In the passage on the longest increasing subsequence problem, rewrite the part that begins with "Given an integer" and ends with "the array [0,3,1,6,2,2,7].", replacing "elements" with "items".

(Excerpt to read)
┌──
Given an integer array nums, return the length of the longest strictly increasing subsequence.
A subsequence is a sequence that can be derived from an array by deleting some or no elements without changing the order of the remaining elements. For example, [3,6,2,7] is a subsequence of the array [0,3,1,6,2,2,7].

Example 1

Input: nums = [10,9,2,5,3,7,101,18]
Output: 4
Explanation: The longest increasing subsequence is [2,3,7,101], therefore the length is 4.

Solution 1: DP

class Solution:
    def lengthOfLIS(self, nums: List[int]) -> int:
        n = len(nums)
        dp = [1 for i in range(n)] # init for all LIS ending with nums[i]
        for i in range(n):
            for j in range(i):
                if nums[j] < nums[i]:
                    dp[i] = max(dp[i], dp[j] + 1)
└──
(Raw data)
┌──
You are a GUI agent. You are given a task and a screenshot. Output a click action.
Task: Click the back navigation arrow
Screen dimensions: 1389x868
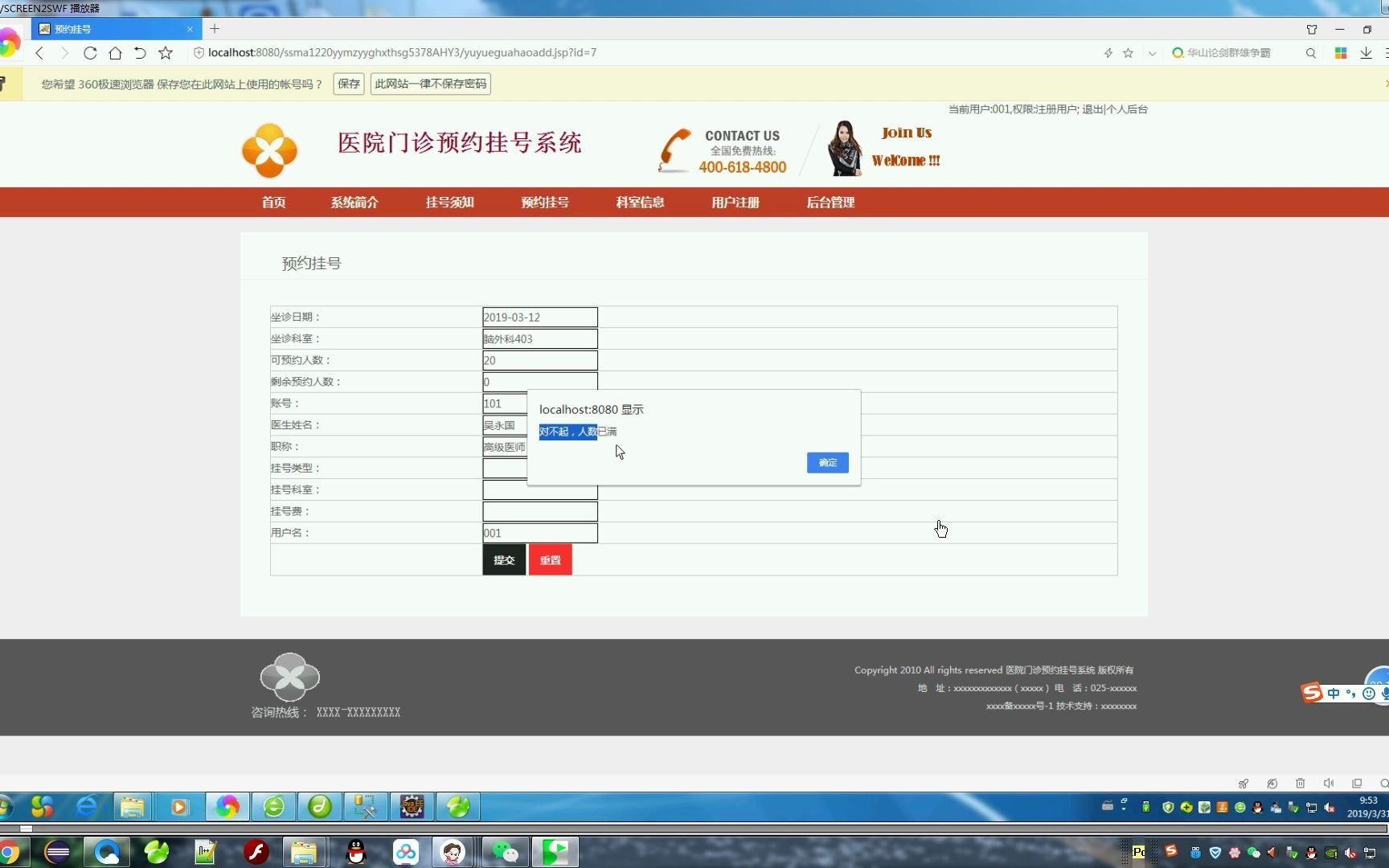click(39, 53)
└──
(Correct output)
Given an integer array nums, return the length of the longest strictly increasing subsequence.
A subsequence is a sequence that can be derived from an array by deleting some or no items without changing the order of the remaining items. For example, [3,6,2,7] is a subsequence of the array [0,3,1,6,2,2,7].